◆ EXERCISE SET:
1 - Answer these questions using the email thread about keeping a Solr index in sync with a database:
(a) What does Ben say each name-value pair in Cassandra has associated with it?
(b) As what type is the document ID implemented in Solr?
(c) What updates the document ID whenever the database document is updated?
2 - Write the next part of the email thread about keeping a Solr index in sync with a database, picking up after its final sentence.

◆ PAGE TEXT:

I am thinking of using a timestamp to achieve a similar thing. All documents
that have been accessed after the last Solr index need to be added to the
Solr index.  In fact, each name-value pair in Cassandra has a timestamp
associated with it, so I'm curious if I could simply use this.

I'm curious how you handle the delta-imports. Do you have some routine that
periodically checks for updates to your MySQL database via the document ID?
Which language do you use for that?

Thanks,
Ben

On Tue, Mar 15, 2011 at 9:12 AM, Shawn Heisey  wrote:

> On 3/14/2011 9:38 PM, onlinespend...@gmail.com wrote:
>
>> But my main question is, how do I guarantee that data between my Cassandra
>> database and Solr index are consistent and up-to-date?
>>
>
> Our MySQL database has two unique indexes.  One is a document ID,
> implemented in MySQL as an autoincrement integer and in Solr as a long.  The
> other is what we call a tag id, implemented in MySQL as a varchar and Solr
> as a single lowercased token and serving as Solr's uniqueKey.  We have an
> update trigger on the database that updates the document ID whenever the
> database document is updated.

◆ DATASET EXCERPTS:
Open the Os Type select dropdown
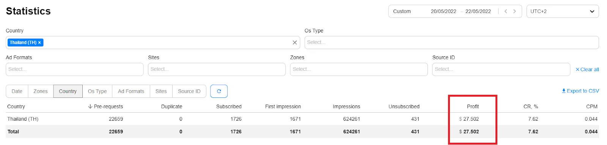 [x=452, y=43]
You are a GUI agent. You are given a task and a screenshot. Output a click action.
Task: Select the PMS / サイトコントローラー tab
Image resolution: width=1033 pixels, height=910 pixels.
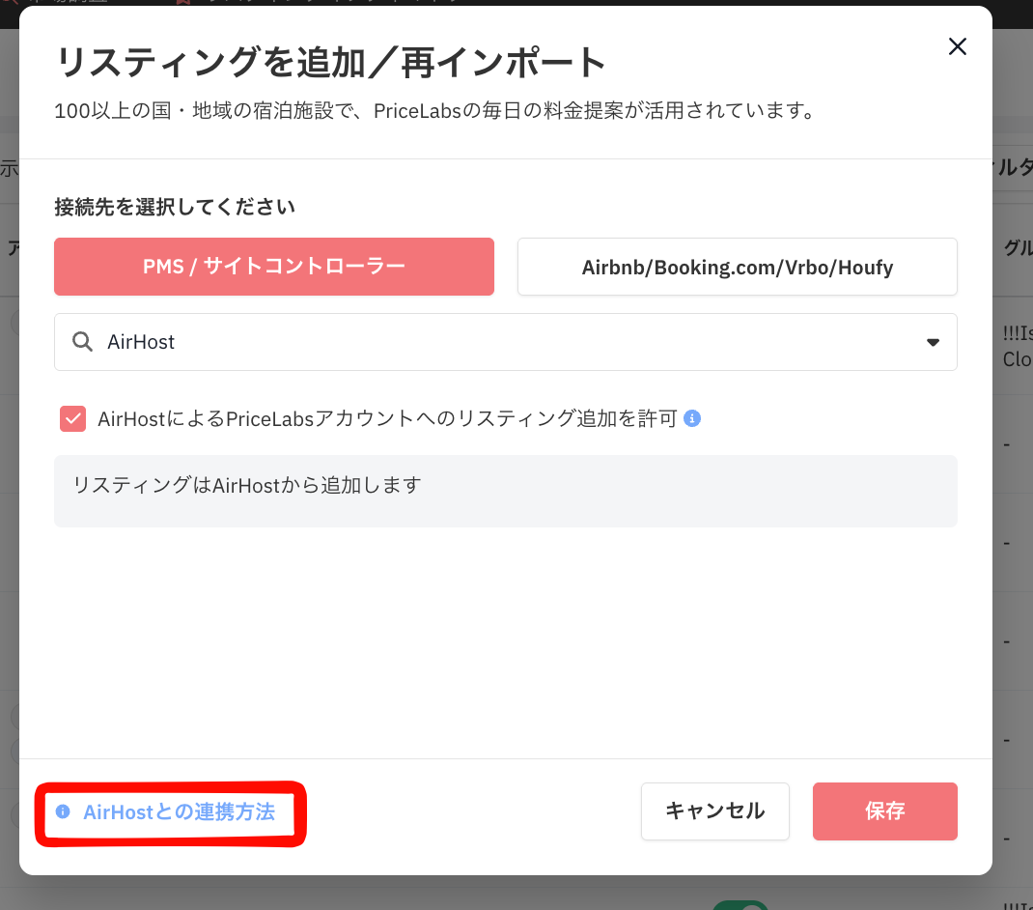(x=274, y=267)
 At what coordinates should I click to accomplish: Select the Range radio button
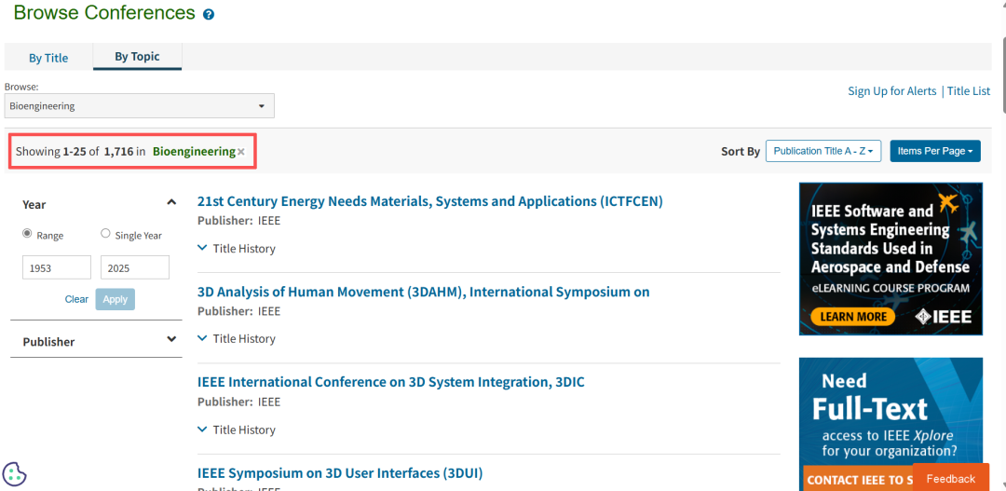point(27,234)
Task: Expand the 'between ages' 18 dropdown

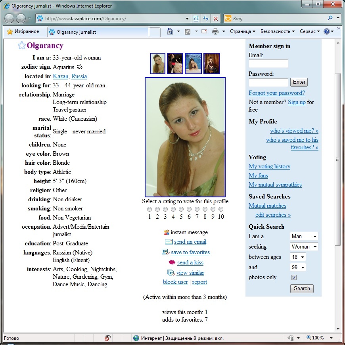Action: pos(298,257)
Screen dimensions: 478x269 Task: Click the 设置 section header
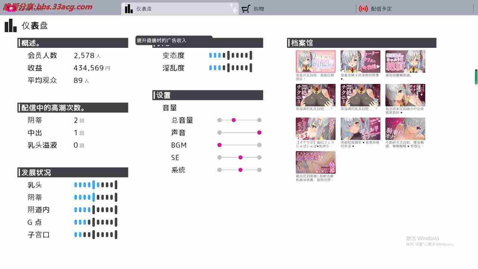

◆ EXPECTED OUTPUTS:
1 -
(a) A timestamp.
(b) A long.
(c) An update trigger on the database.

2 -
>
> We have a homegrown build system for Solr.  In a nutshell, it keeps track
> of the newest document ID in the Solr Index.  If the DIH delta-import fails,
> it doesn't update the stored ID, which means that on the next run, it will
> try and index those documents again.  Changes to the entries in the database
> are automatically picked up because the document ID is newer, but the tag id
> doesn't change, so the document in Solr is overwritten.
>
> Things are actually more complex than I've written, because our index is
> distributed.  Hopefully it can give you some ideas for yours.
>
> Shawn
>
>


Re: keeping data consistent between Database and Solr

2011-03-21 Thread onlinespend...@gmail.com
On Mon, Mar 21, 2011 at 10:57 AM, Shawn Heisey  wrote:

> On 3/15/2011 12:54 PM, onlinespend...@gmail.com wrote:
>
>> That's pretty interesting to use the autoincrementing document ID as a way
>> to keep track of what has not been indexed in Solr.  And you overwrite
>> this
>> document ID even when you modify an existing document.  Very cool.  I
>> suppose the number can even rotate back to 0, as long as you handle that.
>>
>
> We use a bigint for the value, and the highest value is currently less than
> 300 million, so we don't expect it to ever rotate around to 0.  My build
> system would not be able to handle wrapraound without manual intervention.
>  If we have that problem, I think we'd have to renumber the entire database
> and reindex.


One solution to reduce the rate at which this number grows would be to store
a "batch ID" rather than a "document ID". If you've just added batch #1428
to the Solr index, then any new updated documents in your SQL database would
be assigned #1429. Since you already have a unique tag ID, you may be OK
with a non-unique ID for the sake of keeping track of index updates.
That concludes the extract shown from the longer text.